-- Start GIVEN PASSAGE --

ATC sees weather, too: there is no shortage of preflight weather. But in the air, ATC may be your best source of current updates. Knowing what they see can help you make informed decisions.
As the billowy texture fills out, the controller working you chimes in. "November Six Alpha Bravo," he tells you, "area of moderate precipitation, twelve o'clock, ten miles, approximately eight miles in diameter, moving northeast."
The controller is providing you weather information, which you--as Pilot in Command--factor into your decision-making. We controllers know it's your butt on the line, not ours, and we can't fly the plane for you. All we can do is tell you what we see. Once you decide a course of action, such as a deviation left or right, we'll try to work it out for you.
That begs the question, though: how is this weather being displayed for the controller? What is its source, and how much faith can you place in its accuracy?
You're accustomed to seeing brilliant multi-color weather radar returns with deep reds, brilliant yellows, rich purples and blues. Those hues make the intensity of a storm system very clear.
But controllers are primarily concerned with directing aircraft, so a dynamic rainbow of colors on their scope would be a serious distraction. For that reason, ATC radar scopes show at most six levels of weather intensity in muted blue and green colors that won't swallow up their white traffic targets.

-- End GIVEN PASSAGE --
-- Start SUPPLIED MATERIAL --

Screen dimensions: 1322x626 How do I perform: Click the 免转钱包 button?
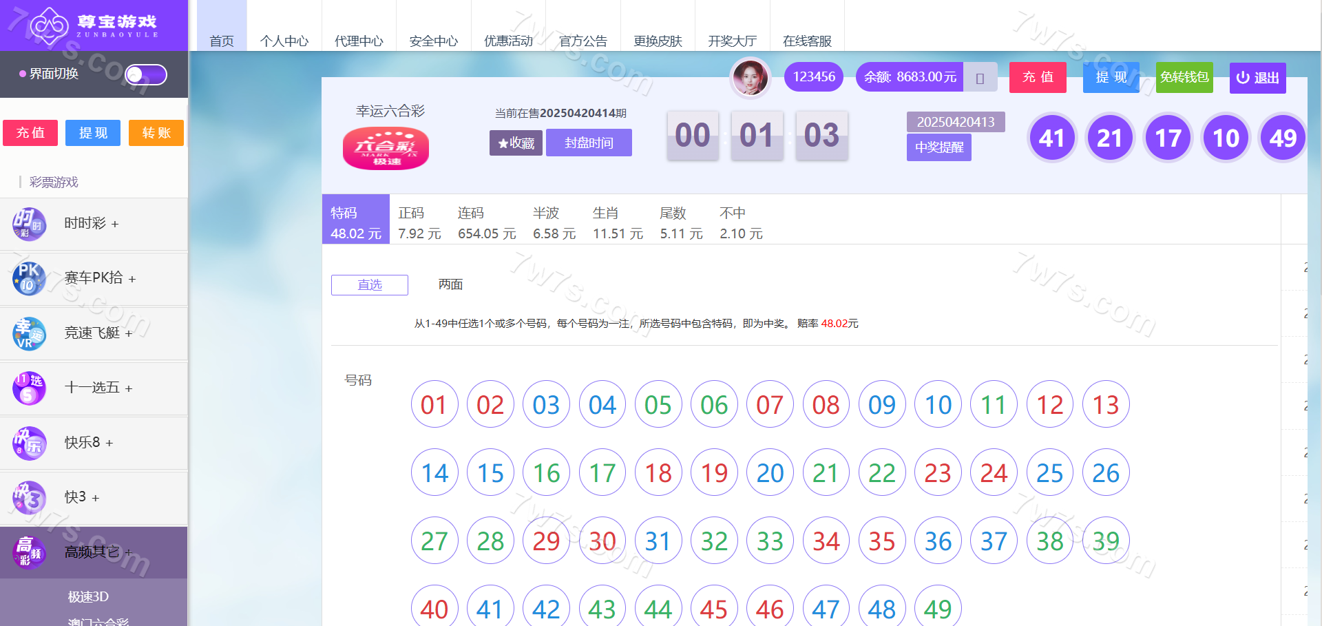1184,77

-- End SUPPLIED MATERIAL --
-- Start SUPPLIED MATERIAL --

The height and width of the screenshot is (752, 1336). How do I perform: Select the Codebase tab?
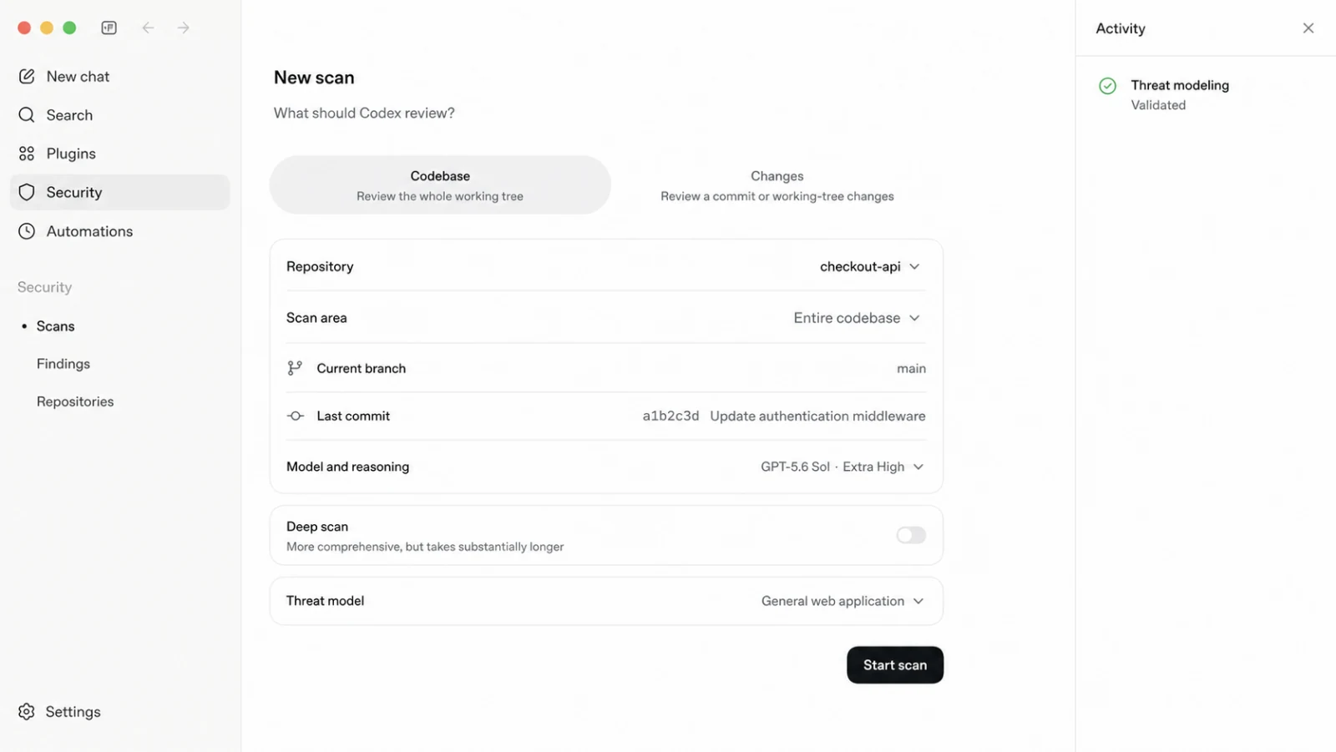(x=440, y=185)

-- End SUPPLIED MATERIAL --

→ **CHALLENGE 1**:
Translate this sentence from the passage on air traffic control weather displays into Spanish: "Those hues make the intensity of a storm system very clear."
→ **CHALLENGE 2**:
Continue the passage on air traffic control weather displays from its final sentence.

→ **WRITTEN RESPONSE 1**:
Esos tonos hacen que la intensidad de un sistema de tormentas sea muy clara.

→ **WRITTEN RESPONSE 2**:
ATC radars also only register precipitation. Other factors like cloud coverage, lightning or wind aren't depicted. It could be a solid overcast and our scopes will be clean without precip. That means we also don't see storms until their mature stage when rain, snow, or hail is present. We also have no idea how far out invisible factors like turbulence or downdrafts extend from the core.
Terminal Radar Approach Controls (TRACONs) and Air Route Traffic Control Centers are both ATC radar facilities that display precipitation on the radar scopes. However, that's largely where the weather similarities end. Each facility type receives its weather data via entirely different methods.
TRACONs use short-range air surveillance radars such as Raytheon's digital ASR-11 as well as Northrop-Grumman's older analog ASR-9 and upcoming digital ASR-12. These units have two processor channels, one for aircraft and one for weather, and their displayed range varies from 60-100 n.m. depending on model.
The weather channels process precipitation in all six levels of intensity, updated instantly every time the radar dish rotates, approximately six seconds. Level one is light precip, level two is moderate, three and four are heavy, and five and six are extreme. These levels are displayed on the controller's scope in green or blue.
Centers use long range radars with ranges out to 200 n.m. At those ranges, only the most severe precip would be detected. So, their weather data actually comes from the national network of 159 overlapping NEXRAD Doppler radar stations--the same stations used by the National Weather Service, Wunderground, and other weather providers.
NEXRAD reaches the controllers' scopes via a system called the Weather and Radar Processor. WARP takes the NEXRAD data, filters it, and flattens it down to only three precipitation levels: moderate, heavy, and extreme. Light precip is not shown. This weather is layered underneath the traffic targets generated by the long range radar.
Each Center staffs a Center Weather Service Unit (CWSU). This dedicated crew of NOAA meteorologists provides current weather data and forecast products for controllers, dispatchers, and pilots. They create and disseminate SIGMETs, Convective SIGMETs, AIRMETs, and Center Weather Advisories.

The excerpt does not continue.